Pete Shelley, R.I.P. Those Buzzcocks records, that Buzzcocks sound, it blew my mind in 1977-78. I actually have a vivid memory of the first time I ever heard them. It was the opening of Fast Cars. No one had ever made rock music like that before. I was stunned. Wow. Saw them twice back then, and still have a Buzzcocks poster on our living room wall. A bunch of jazz LP covers and the Buzzcocks. Anyway, a big part of my life then, the Buzzcocks were, those big geometrically dissonant power chords and staccato elfin vocals, the hooks and hot drumming. Forty years later I’m still surfing on a wave of nostalgia for a wave yet to come.

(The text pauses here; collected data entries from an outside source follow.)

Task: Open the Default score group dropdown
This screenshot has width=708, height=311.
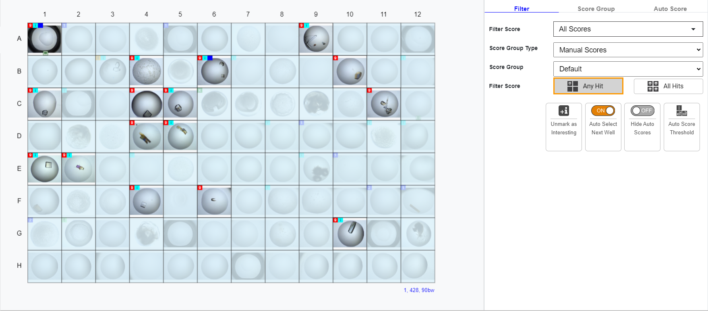Action: point(628,69)
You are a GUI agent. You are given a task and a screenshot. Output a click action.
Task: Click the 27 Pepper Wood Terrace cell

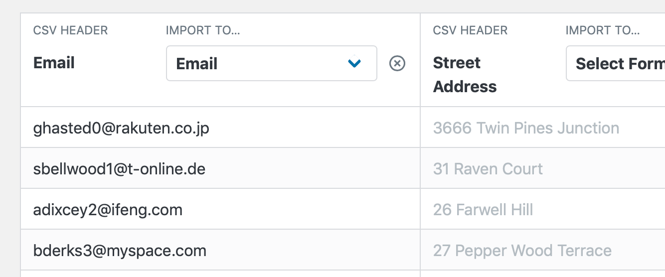(x=543, y=250)
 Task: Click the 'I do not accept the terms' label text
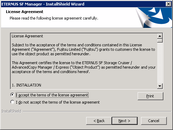click(58, 102)
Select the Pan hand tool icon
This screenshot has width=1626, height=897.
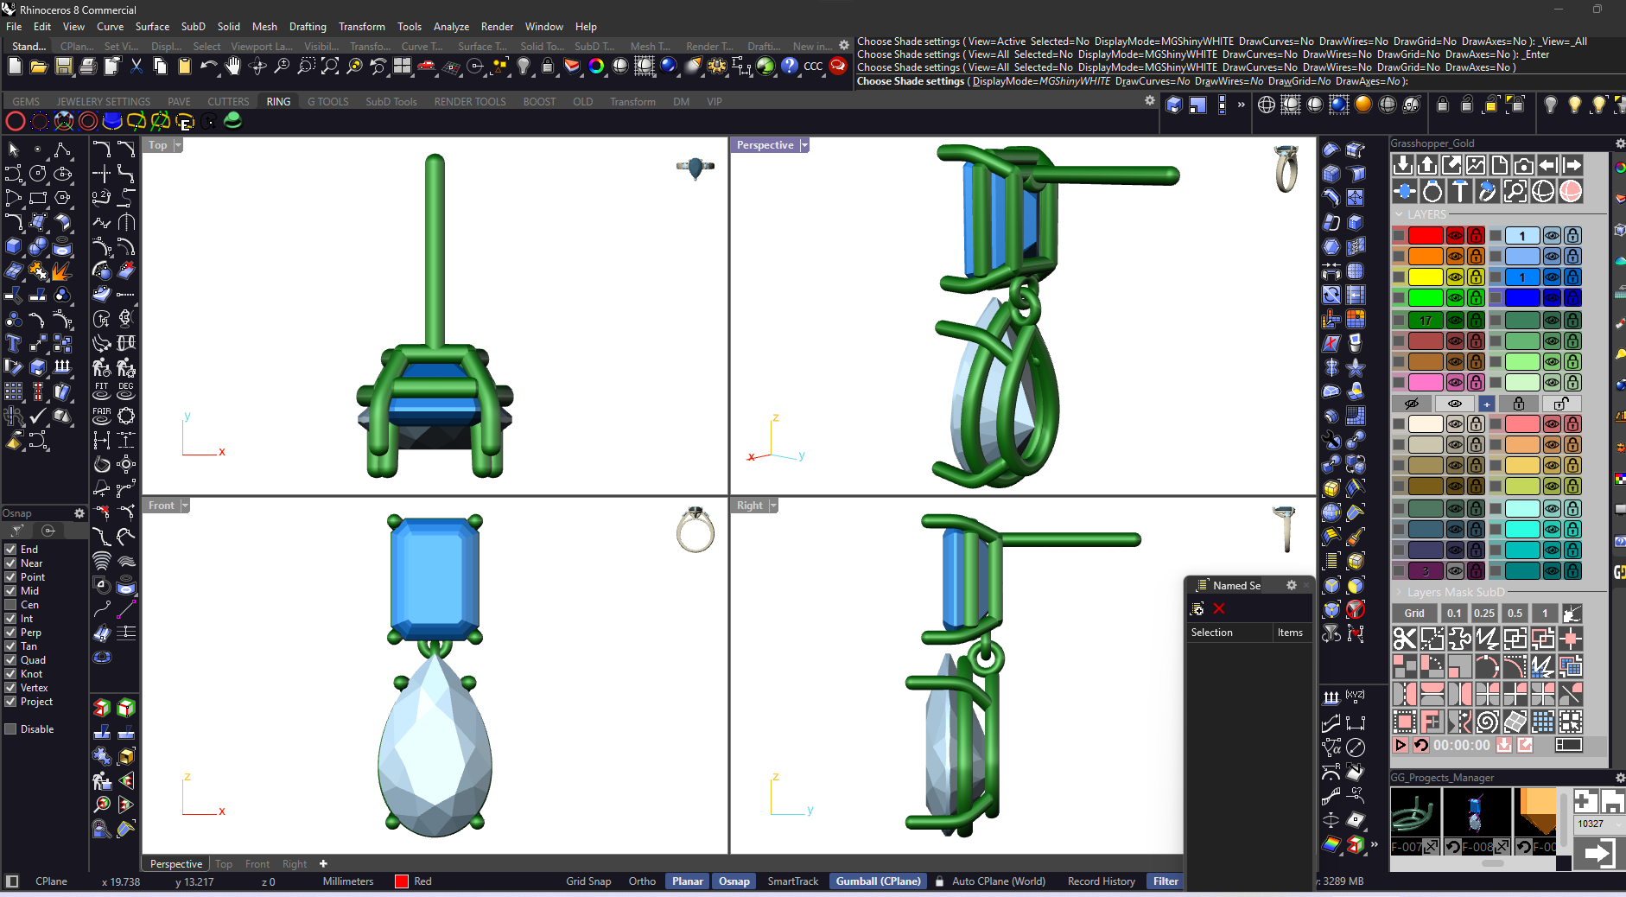(233, 67)
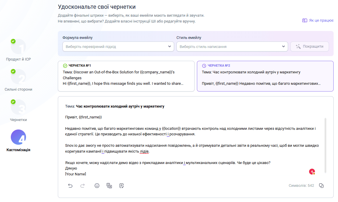
Task: Click the red grammar badge showing 4
Action: 312,172
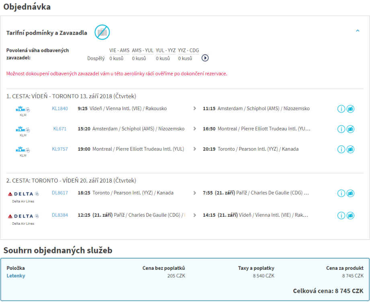Click the KLM logo on KL9757 row
This screenshot has width=370, height=302.
(x=23, y=150)
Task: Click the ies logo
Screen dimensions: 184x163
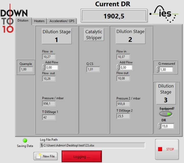Action: (x=164, y=14)
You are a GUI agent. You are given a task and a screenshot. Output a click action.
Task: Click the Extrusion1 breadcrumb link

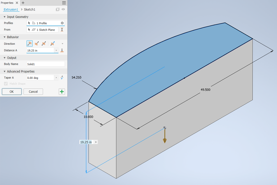point(11,10)
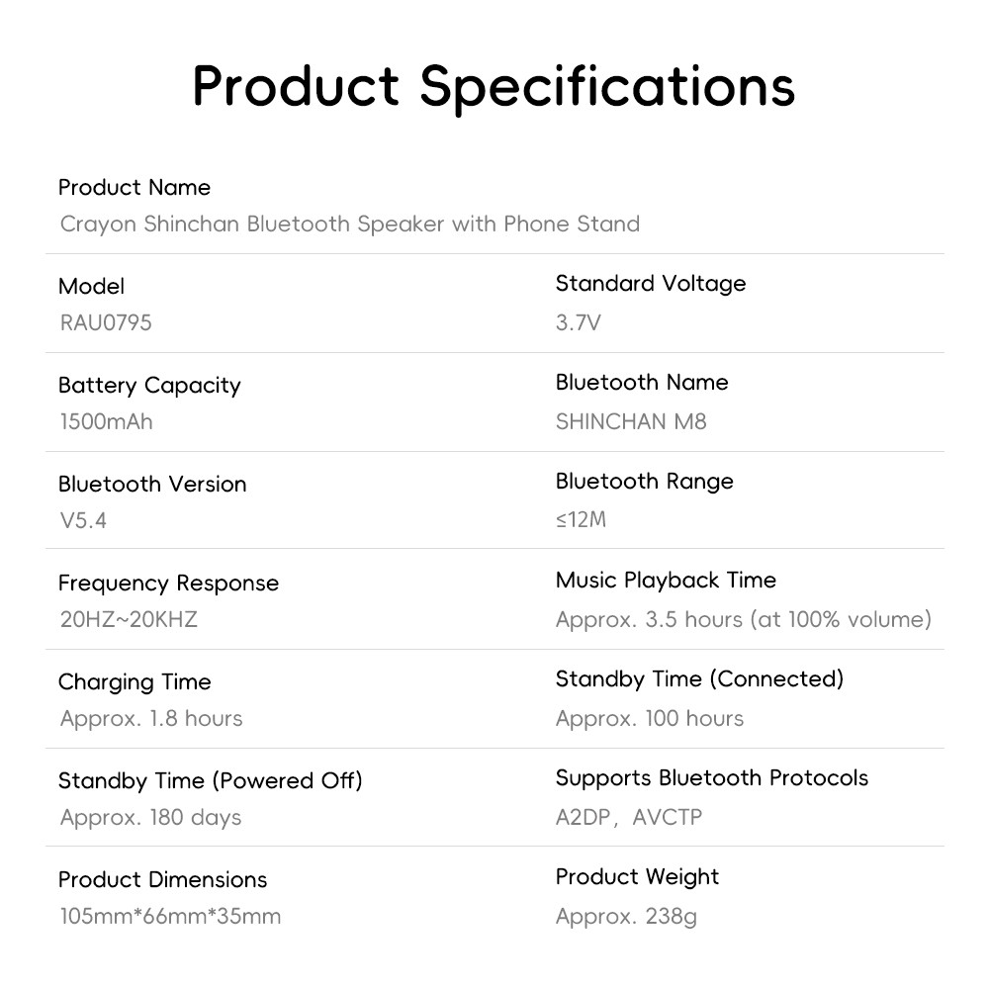Click the SHINCHAN M8 Bluetooth name value
Image resolution: width=989 pixels, height=989 pixels.
click(631, 421)
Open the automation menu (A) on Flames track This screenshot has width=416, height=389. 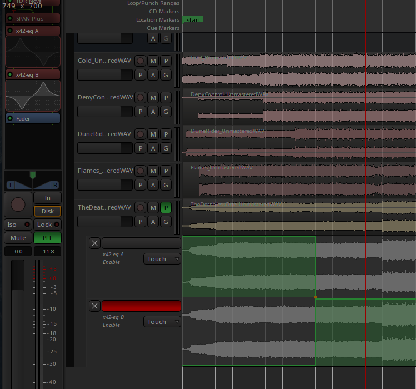[153, 185]
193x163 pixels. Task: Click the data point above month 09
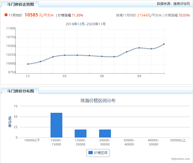click(x=139, y=48)
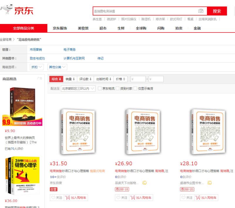Click the chat icon beside 盛德伟业 seller
Viewport: 235px width, 208px height.
click(209, 183)
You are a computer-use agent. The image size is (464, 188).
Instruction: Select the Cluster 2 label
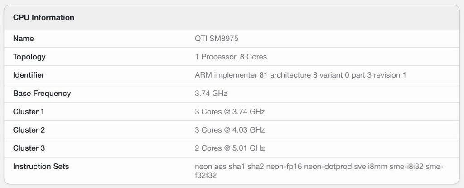(29, 130)
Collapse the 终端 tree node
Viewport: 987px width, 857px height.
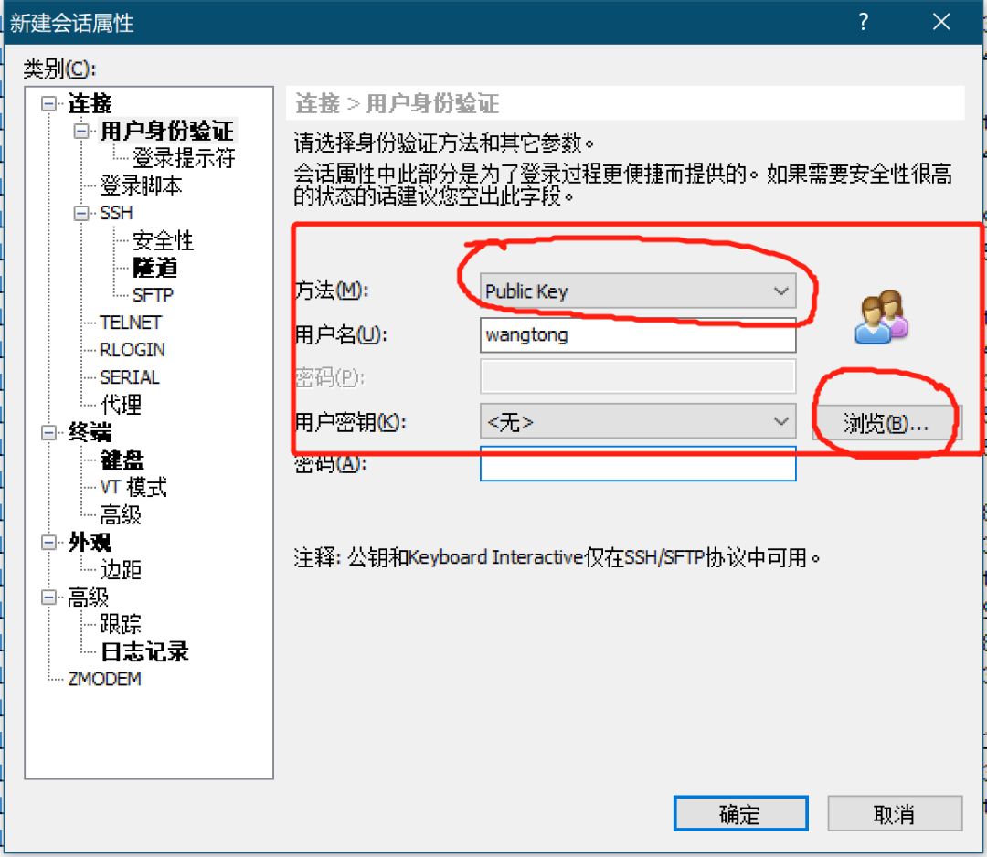click(x=48, y=433)
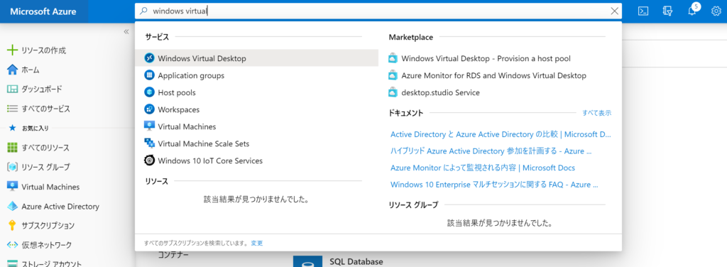Collapse the left sidebar with double chevron
727x267 pixels.
click(x=126, y=31)
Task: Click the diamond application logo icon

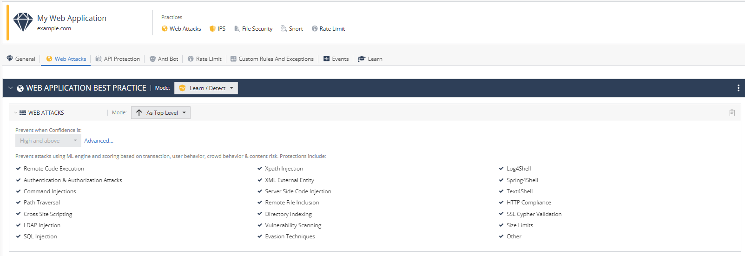Action: click(23, 22)
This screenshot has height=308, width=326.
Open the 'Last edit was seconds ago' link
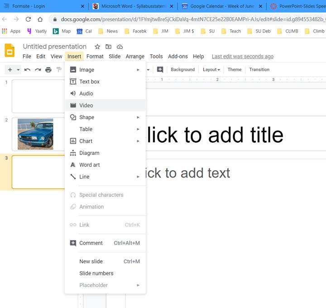(x=242, y=56)
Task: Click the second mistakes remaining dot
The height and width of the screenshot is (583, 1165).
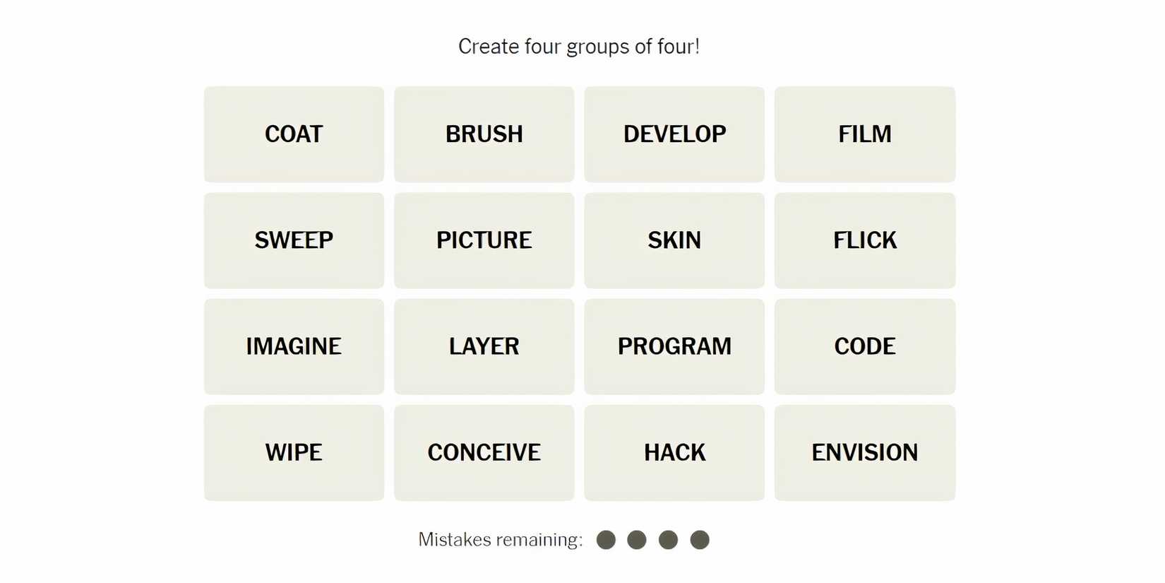Action: click(x=637, y=540)
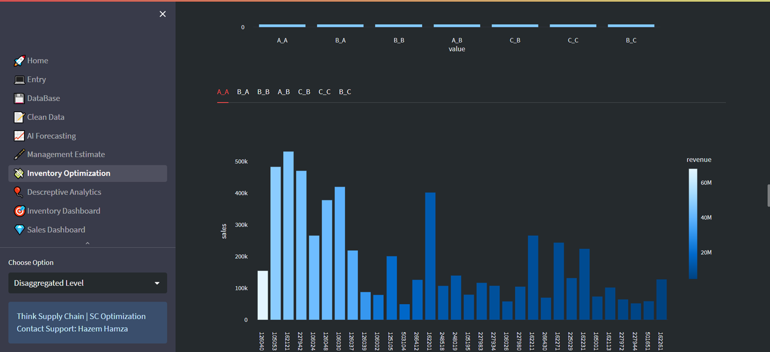Image resolution: width=770 pixels, height=352 pixels.
Task: Switch to the C_C tab
Action: coord(324,92)
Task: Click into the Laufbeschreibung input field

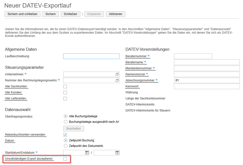Action: click(91, 56)
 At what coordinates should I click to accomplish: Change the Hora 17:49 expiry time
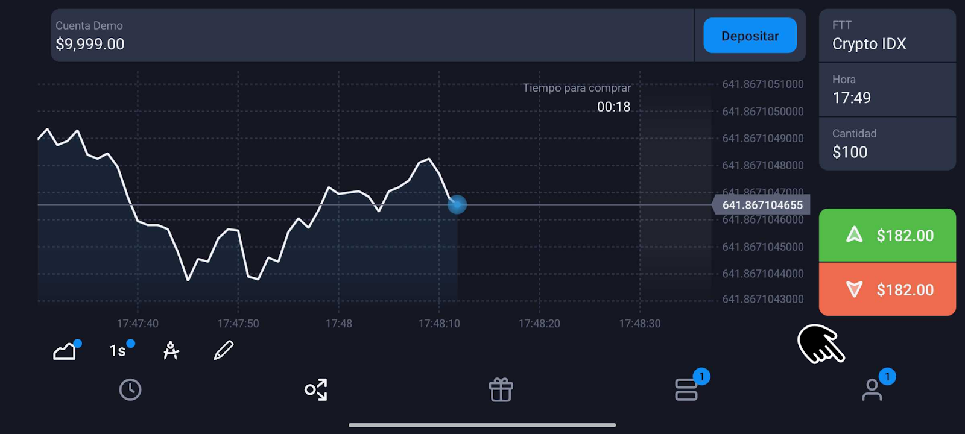(887, 90)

It’s just so cool to see Chris Stein (of the legendary Saccharine Trust and so many other aggregations) getting such a jazz man’s send off on Facebook, people talking about what a great guy he was and such a solid, inspired ensemble player. The grief is there, low and blue, but I think there’s no greater way to pay tribute to a musician who fought so hard against the inevitable than to talk about what a great guy he was and such a good player. He’ll certainly be missed in our crazy underground. He’ll certainly be missed on inspired nights at Cafe NELA. Bassists like him are a rare thing. People probably even rarer. A shame he’s gone but a treasure he was.
Chris Stein at Cafe NELA in another terrific live shot by Deb Frazin.
Back in 1977 I almost bought the Eater album, but I bought something else, who knows what. Then listening to a Sonny Rollins cut on YouTube just now, I saw the Eater album in the list of coming tracks. How that happened I have no idea. But I’m listening to the Eater album now. Never heard it before. Some of the cuts I know somehow, but not the whole record. About halfway through their take on Alice Cooper’s 18, I realized that when I didn’t buy this album I was only two years past 18, and next month I will be 41 years past 18 and I still didn’t buy this album. My friend didn’t buy it either, he stole it, way back when, which I suppose is kinda what it is I’m doing now, actually, since I didn’t pay anybody anything. Certainly not Mr. Eater or whoever. But when I tried to envision all the changes in technology between then and now it made my brain hurt, so I typed this instead and tried not to figure out where all these letters came from.